> **DESCRIPTION OF THE TASK**: Print the lines in the listing below that fall between the line with "HOME (269, 174)" and the line with "Подробнее (1446, 2384)", those two lines included, exactly as they stand and with nothing else.

> **SUPPLIED RECORDS**:
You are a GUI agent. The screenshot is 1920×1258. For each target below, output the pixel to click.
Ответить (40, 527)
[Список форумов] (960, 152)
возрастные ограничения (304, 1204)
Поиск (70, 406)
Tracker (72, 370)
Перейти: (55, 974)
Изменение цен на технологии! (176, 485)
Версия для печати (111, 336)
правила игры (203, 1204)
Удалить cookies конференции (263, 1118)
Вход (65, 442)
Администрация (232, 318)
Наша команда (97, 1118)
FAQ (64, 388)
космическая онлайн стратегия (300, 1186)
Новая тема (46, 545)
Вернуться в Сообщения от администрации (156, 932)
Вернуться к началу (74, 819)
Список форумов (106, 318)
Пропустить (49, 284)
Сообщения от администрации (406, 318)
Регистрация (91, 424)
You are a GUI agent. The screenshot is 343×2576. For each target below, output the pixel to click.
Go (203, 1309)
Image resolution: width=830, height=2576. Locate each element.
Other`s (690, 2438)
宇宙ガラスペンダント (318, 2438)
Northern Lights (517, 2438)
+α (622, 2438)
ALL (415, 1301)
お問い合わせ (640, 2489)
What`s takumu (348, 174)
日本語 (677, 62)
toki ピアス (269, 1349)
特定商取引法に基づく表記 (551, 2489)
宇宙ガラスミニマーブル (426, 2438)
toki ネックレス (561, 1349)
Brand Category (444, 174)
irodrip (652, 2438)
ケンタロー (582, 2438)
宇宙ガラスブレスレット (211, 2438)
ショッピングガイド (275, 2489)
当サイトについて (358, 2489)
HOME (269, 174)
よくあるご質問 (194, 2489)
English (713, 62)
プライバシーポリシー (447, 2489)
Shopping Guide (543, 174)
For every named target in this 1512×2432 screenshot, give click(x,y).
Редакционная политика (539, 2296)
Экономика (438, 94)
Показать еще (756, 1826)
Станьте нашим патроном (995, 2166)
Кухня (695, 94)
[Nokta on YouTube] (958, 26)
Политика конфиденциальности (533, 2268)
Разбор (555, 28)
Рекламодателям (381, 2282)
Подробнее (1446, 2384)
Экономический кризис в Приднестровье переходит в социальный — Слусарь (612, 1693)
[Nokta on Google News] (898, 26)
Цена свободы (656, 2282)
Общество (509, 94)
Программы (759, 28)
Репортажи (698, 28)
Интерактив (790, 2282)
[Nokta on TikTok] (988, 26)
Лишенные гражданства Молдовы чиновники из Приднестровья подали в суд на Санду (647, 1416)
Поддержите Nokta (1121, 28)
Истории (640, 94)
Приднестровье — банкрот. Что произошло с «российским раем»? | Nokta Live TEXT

> **WRITTEN ANSWER**:
HOME (269, 174)
よくあるご質問 (194, 2489)
English (713, 62)
プライバシーポリシー (447, 2489)
Shopping Guide (543, 174)
For every named target in this 1512×2432 screenshot, give click(x,y).
Редакционная политика (539, 2296)
Экономика (438, 94)
Показать еще (756, 1826)
Станьте нашим патроном (995, 2166)
Кухня (695, 94)
[Nokta on YouTube] (958, 26)
Политика конфиденциальности (533, 2268)
Разбор (555, 28)
Рекламодателям (381, 2282)
Подробнее (1446, 2384)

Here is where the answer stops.